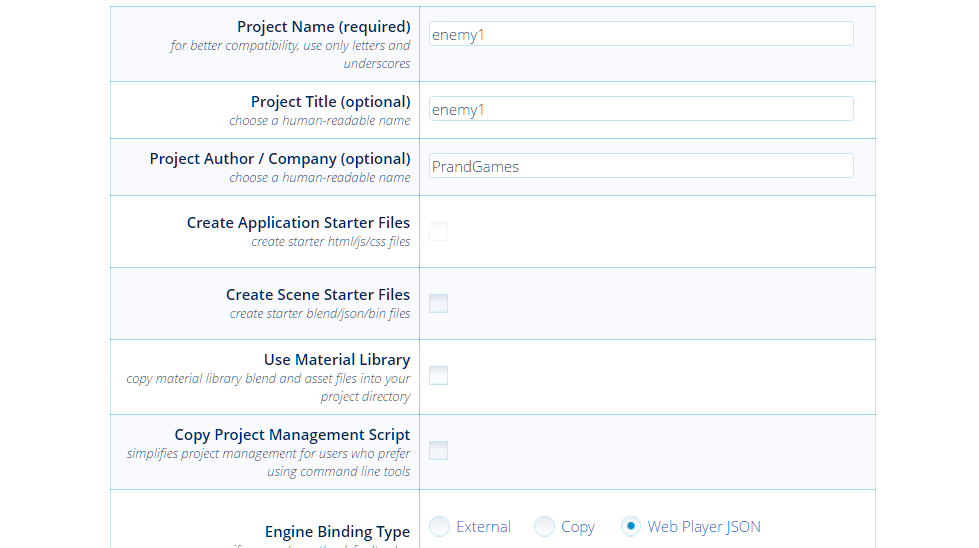
Task: Click the Project Name input field
Action: [640, 34]
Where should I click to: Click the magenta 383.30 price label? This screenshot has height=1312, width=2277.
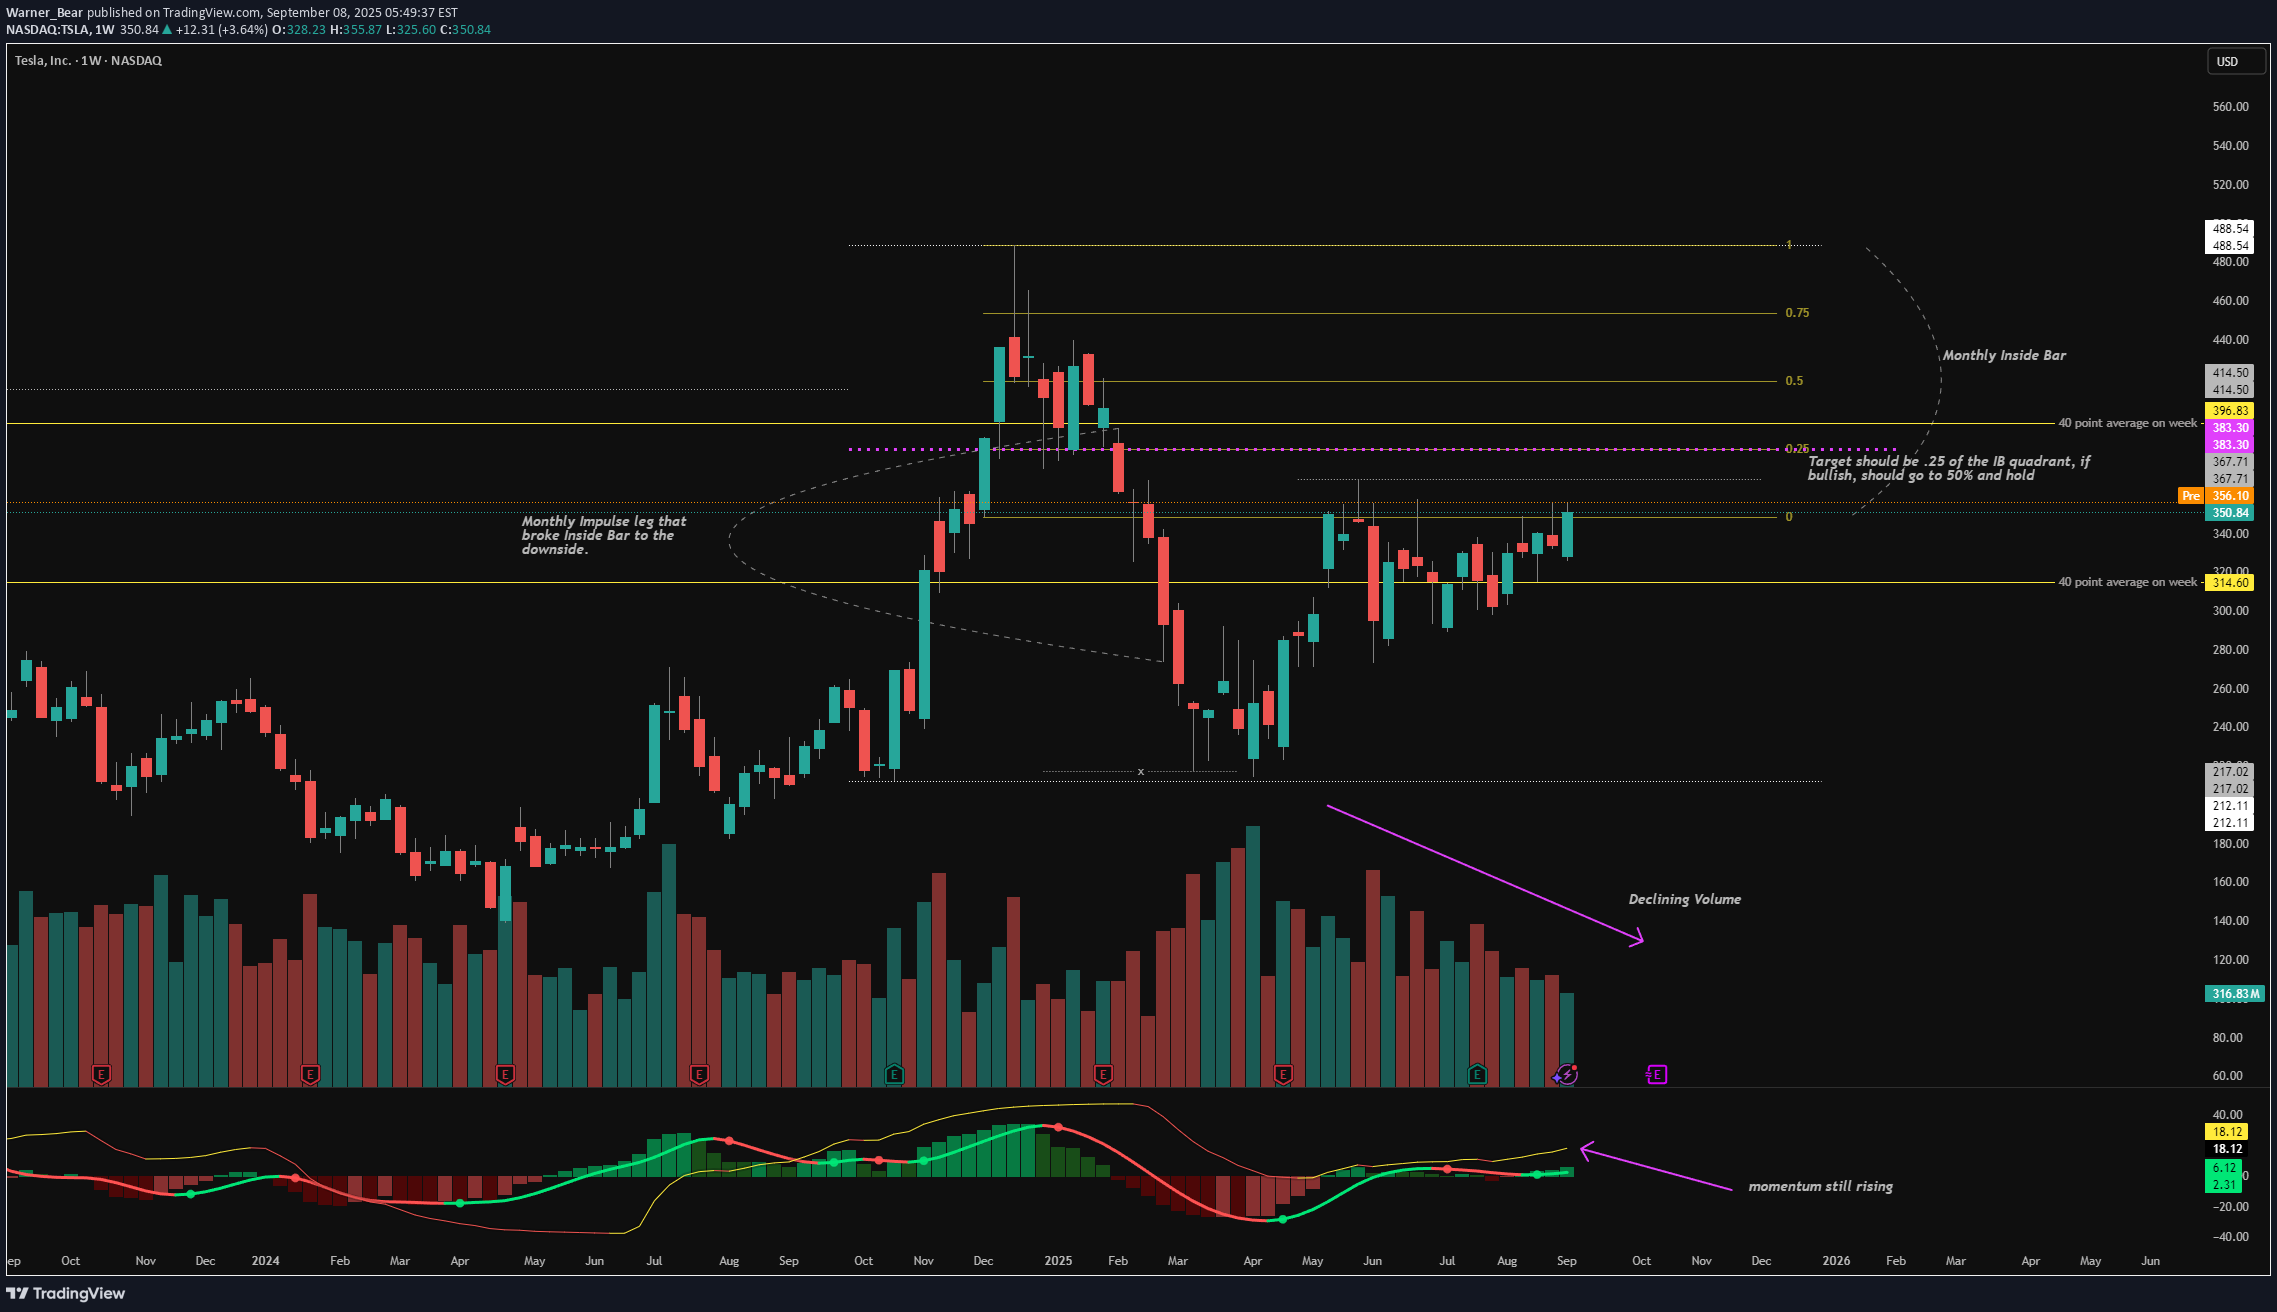(x=2230, y=428)
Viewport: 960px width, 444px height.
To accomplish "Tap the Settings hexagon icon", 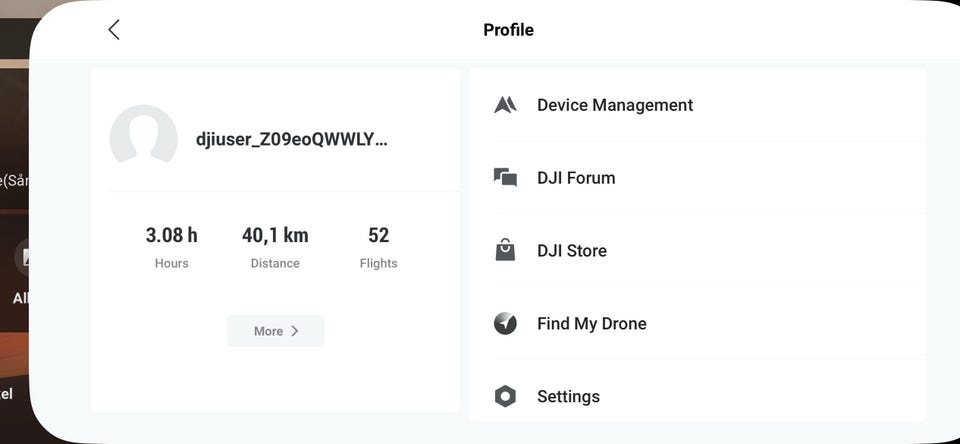I will tap(505, 396).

● ● ● ● ● ● ●

### What you need to do
How many lines of the data above contain the string "height", with case counting? Reply with the number only.

### Correct answer
2